#### [Required work]
Reproduce verbatim the line containing "The image size is (1744, 1267)." and every line that follows it through the end of the entries below, omitting all pictures.

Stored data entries
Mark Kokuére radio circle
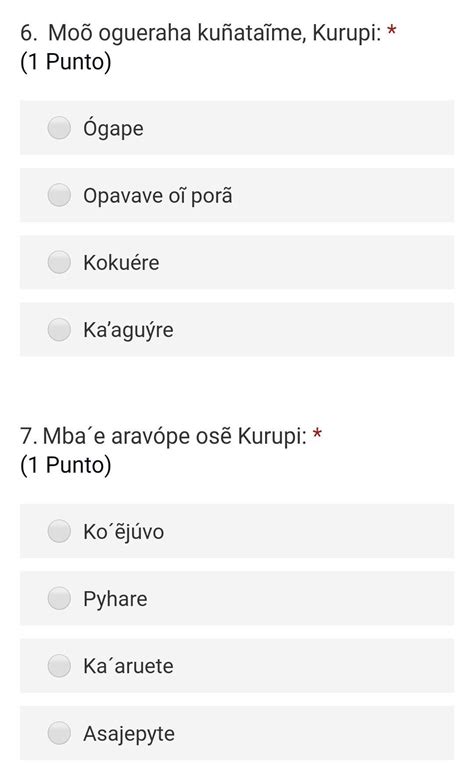 click(59, 262)
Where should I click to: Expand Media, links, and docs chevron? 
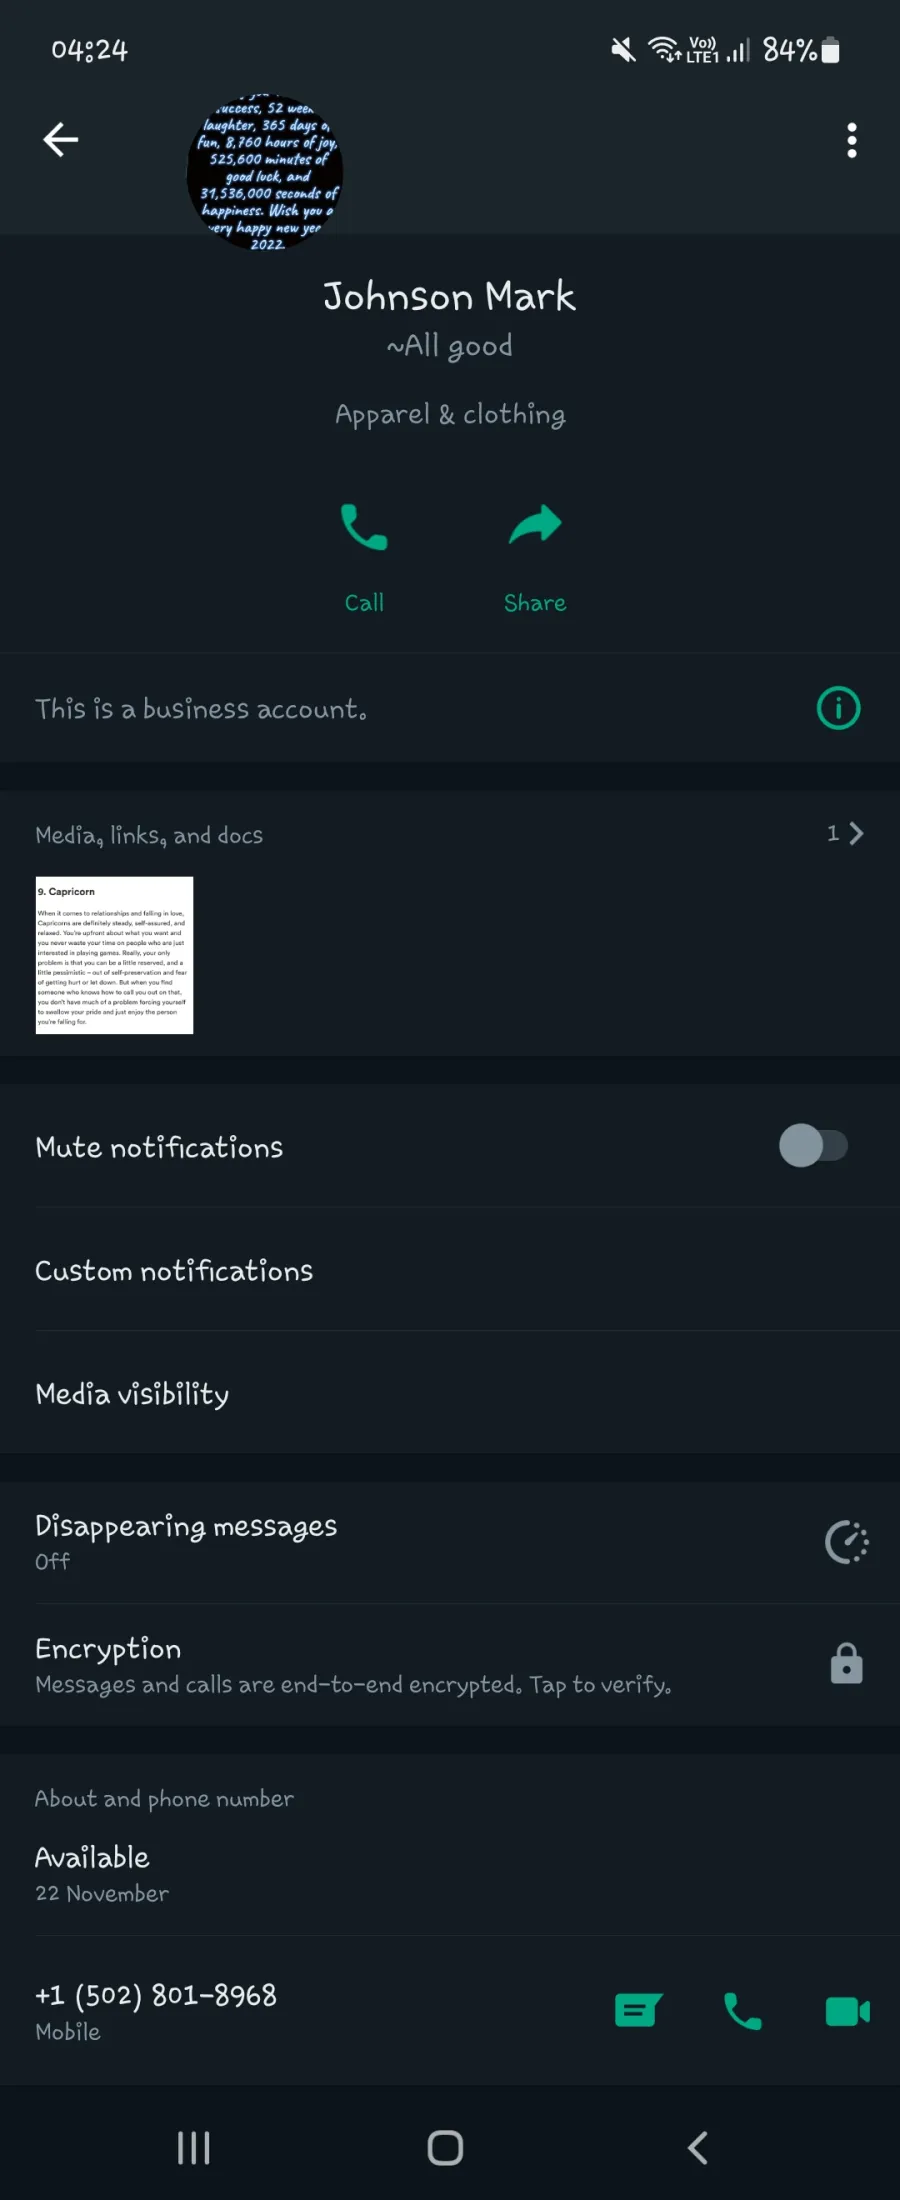tap(856, 834)
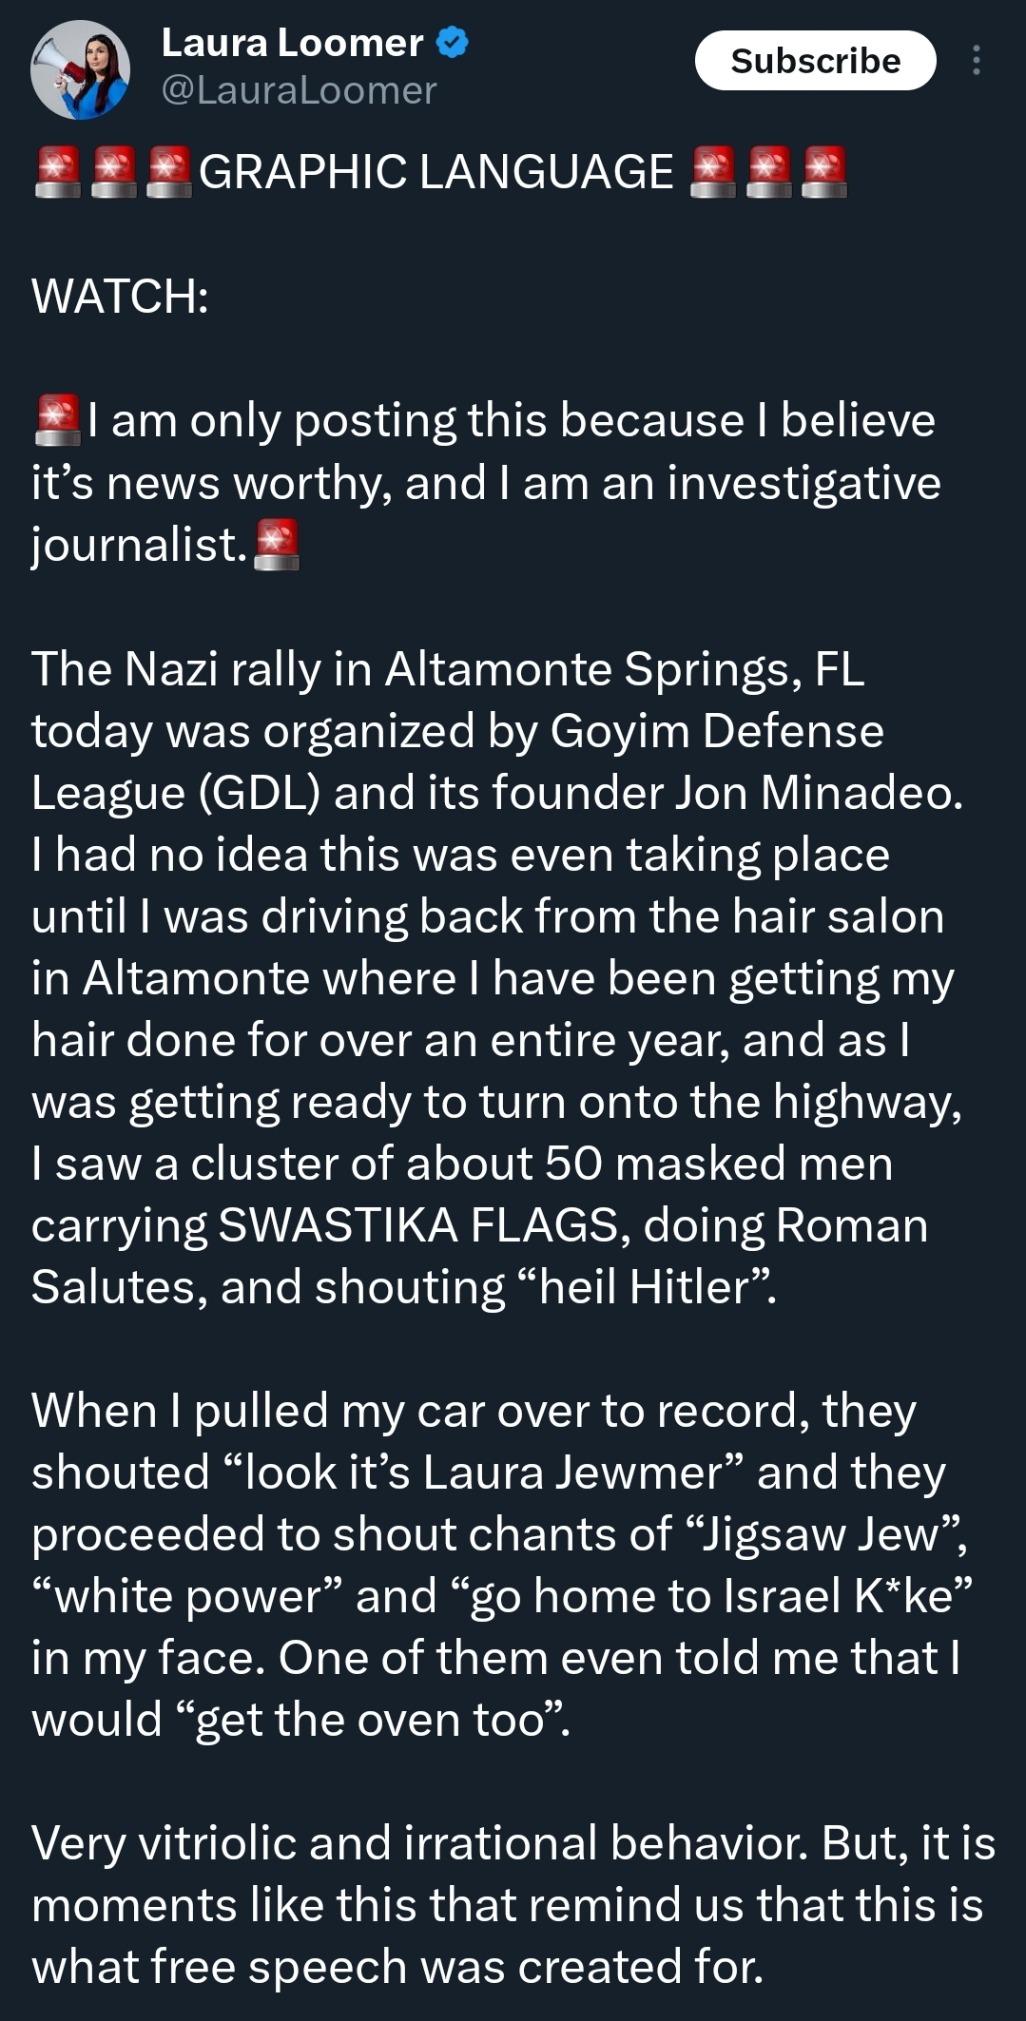Click the siren emoji after "journalist."

click(277, 545)
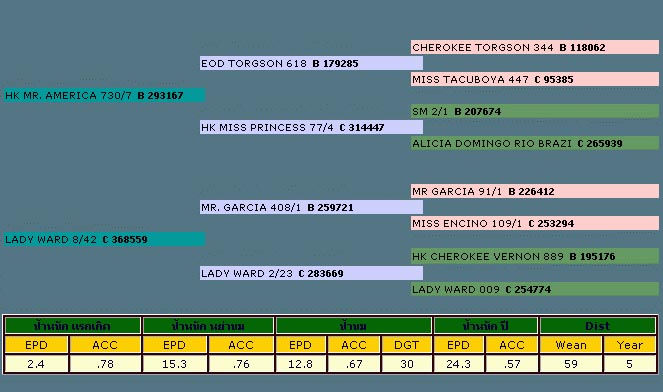Open EOD TORGSON 618 pedigree

tap(311, 63)
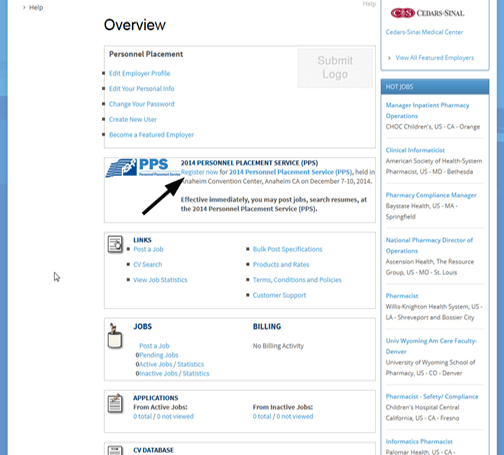Screen dimensions: 504x455
Task: Open CV Search link
Action: [x=148, y=264]
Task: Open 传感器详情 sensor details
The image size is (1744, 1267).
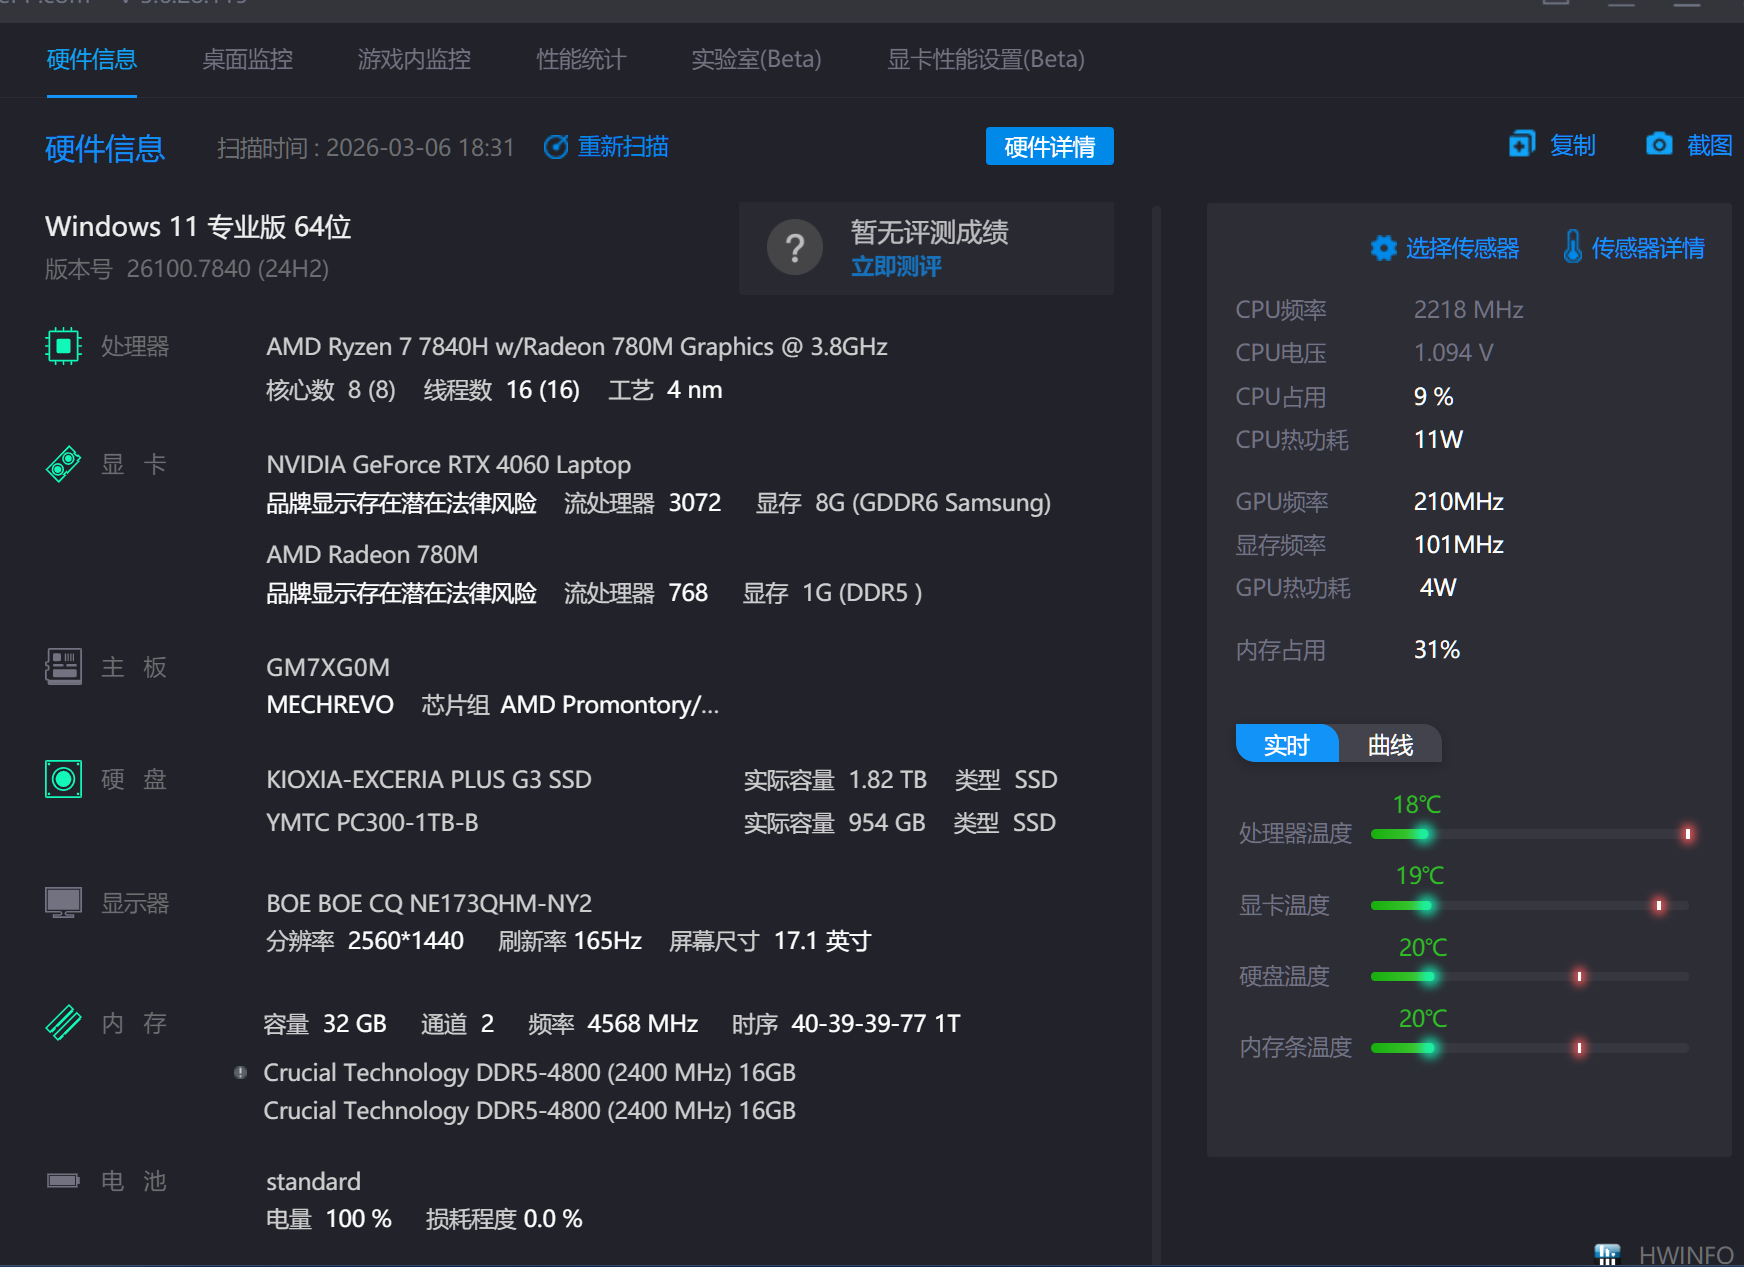Action: [1647, 248]

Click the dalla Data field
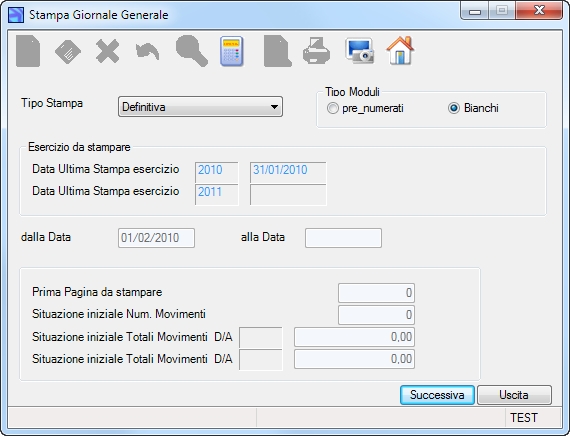click(x=156, y=238)
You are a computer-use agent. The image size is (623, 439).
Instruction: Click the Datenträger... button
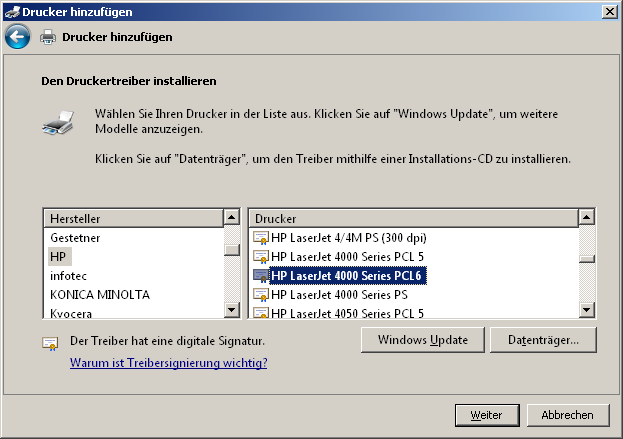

#### [Response area]
The image size is (1744, 1267).
Action: [1647, 248]

Click the dalla Data field
click(x=156, y=238)
You are a computer-use agent. The image size is (623, 439).
Instruction: Click the Datenträger... button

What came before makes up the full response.